— WHAT YOU NEED TO DO —
Convert the listing, from the line with "You are a computer-use" through the end of the listing, into a two-column CSV with columns named instruction and response. Each row pairs a text with its answer, each in one quoted field with line breaks turned into spaces, and the pictures are left out.

====== DATA PROVIDED

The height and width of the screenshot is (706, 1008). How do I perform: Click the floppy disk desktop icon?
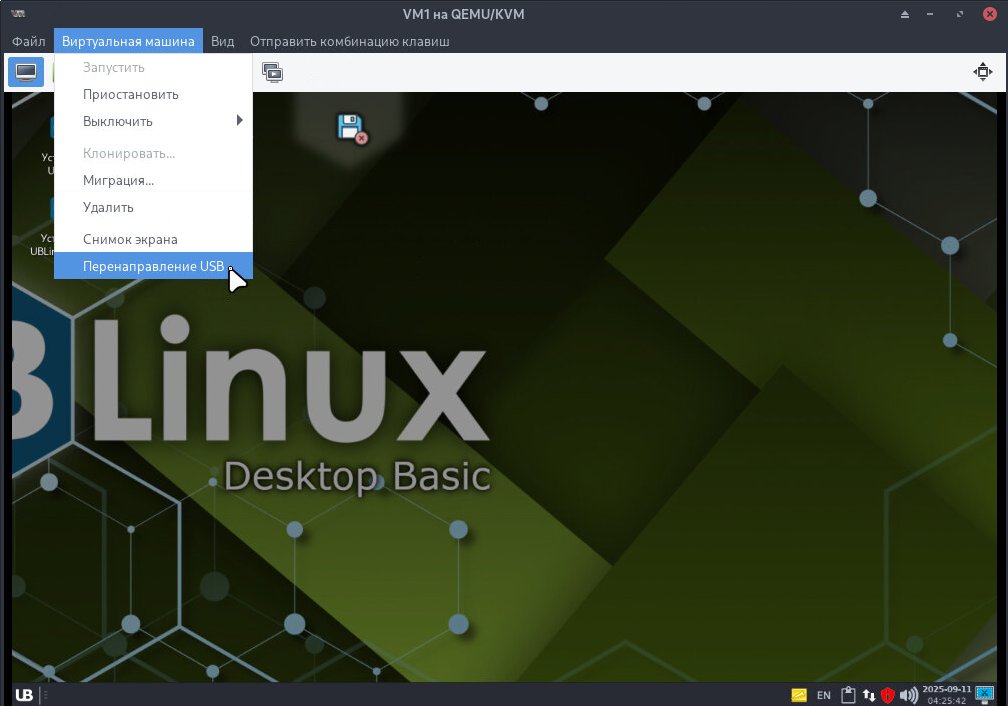pyautogui.click(x=351, y=128)
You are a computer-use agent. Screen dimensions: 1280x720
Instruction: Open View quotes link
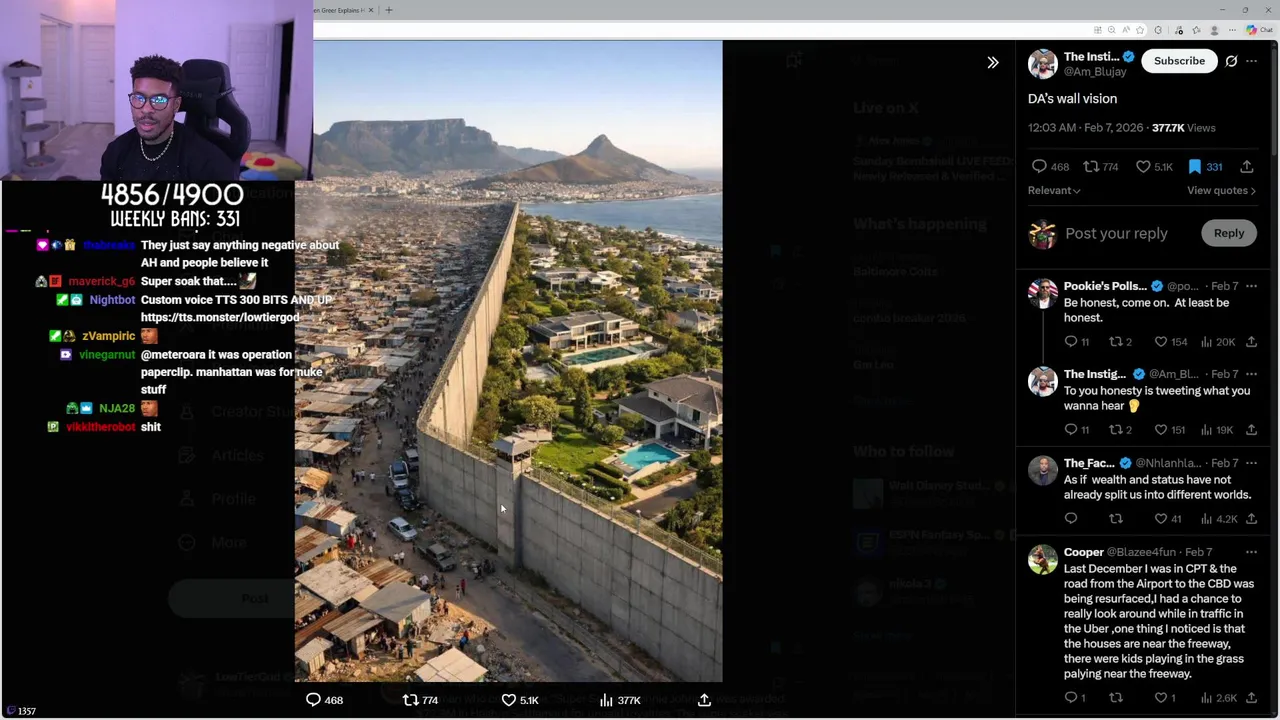(x=1221, y=190)
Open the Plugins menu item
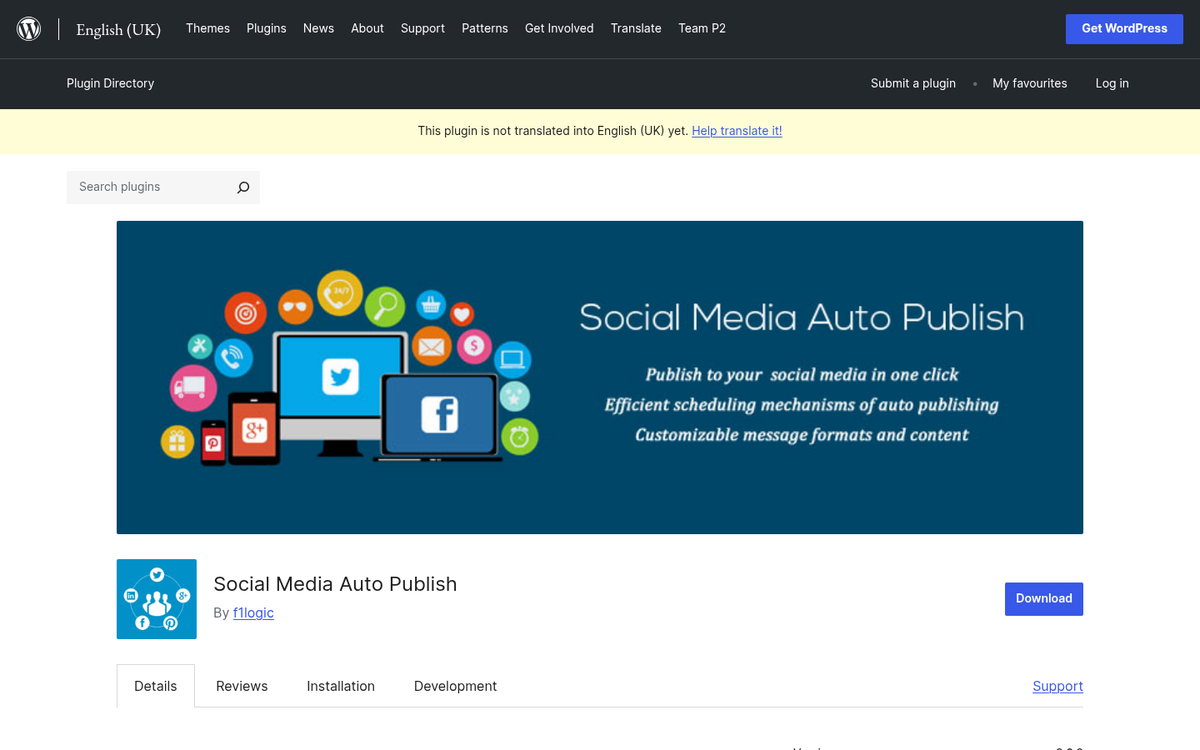This screenshot has height=750, width=1200. (x=266, y=28)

============

— REPLY —
instruction,response
"You are a computer-use agent. Screen dimensions: 1280x720 Instruction: Open View quotes link","(x=1221, y=190)"
"Open the Plugins menu item","This screenshot has height=750, width=1200. (x=266, y=28)"